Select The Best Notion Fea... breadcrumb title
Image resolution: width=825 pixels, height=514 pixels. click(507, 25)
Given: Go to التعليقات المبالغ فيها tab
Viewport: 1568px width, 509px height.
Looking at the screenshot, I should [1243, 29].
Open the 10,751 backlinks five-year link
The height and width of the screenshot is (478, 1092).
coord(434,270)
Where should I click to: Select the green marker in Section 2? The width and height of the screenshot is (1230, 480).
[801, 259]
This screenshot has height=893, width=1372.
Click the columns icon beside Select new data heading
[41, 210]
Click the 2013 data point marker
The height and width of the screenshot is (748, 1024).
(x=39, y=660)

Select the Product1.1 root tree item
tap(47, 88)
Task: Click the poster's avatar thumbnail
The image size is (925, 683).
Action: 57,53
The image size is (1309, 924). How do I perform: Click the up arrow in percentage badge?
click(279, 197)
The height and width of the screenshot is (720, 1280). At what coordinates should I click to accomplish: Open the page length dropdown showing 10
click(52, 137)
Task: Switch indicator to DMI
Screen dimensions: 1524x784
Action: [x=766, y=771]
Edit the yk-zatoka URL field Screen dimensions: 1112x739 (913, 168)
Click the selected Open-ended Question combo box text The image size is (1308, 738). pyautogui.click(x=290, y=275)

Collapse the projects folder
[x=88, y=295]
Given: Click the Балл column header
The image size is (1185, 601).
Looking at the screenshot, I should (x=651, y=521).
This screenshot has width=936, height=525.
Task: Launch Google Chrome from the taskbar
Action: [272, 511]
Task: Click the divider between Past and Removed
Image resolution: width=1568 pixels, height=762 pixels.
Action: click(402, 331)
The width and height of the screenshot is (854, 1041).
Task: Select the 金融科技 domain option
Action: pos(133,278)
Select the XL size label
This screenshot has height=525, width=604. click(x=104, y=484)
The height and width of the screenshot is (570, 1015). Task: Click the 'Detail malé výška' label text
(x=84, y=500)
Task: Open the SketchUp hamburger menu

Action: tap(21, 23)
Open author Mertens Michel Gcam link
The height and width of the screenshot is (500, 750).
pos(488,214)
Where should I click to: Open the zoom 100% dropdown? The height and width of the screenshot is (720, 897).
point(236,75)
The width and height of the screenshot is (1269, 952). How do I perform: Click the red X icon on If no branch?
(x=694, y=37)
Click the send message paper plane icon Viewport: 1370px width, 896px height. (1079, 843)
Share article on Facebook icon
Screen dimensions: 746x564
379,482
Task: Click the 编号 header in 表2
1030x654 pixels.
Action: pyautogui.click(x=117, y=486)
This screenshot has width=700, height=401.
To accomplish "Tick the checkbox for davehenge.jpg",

# # # #

WORK TO BE COMPLETED: Return every line above in which the string "header" occurs.

THE ANSWER:
Given: Click the Балл column header
Task: Click the 编号 header in 表2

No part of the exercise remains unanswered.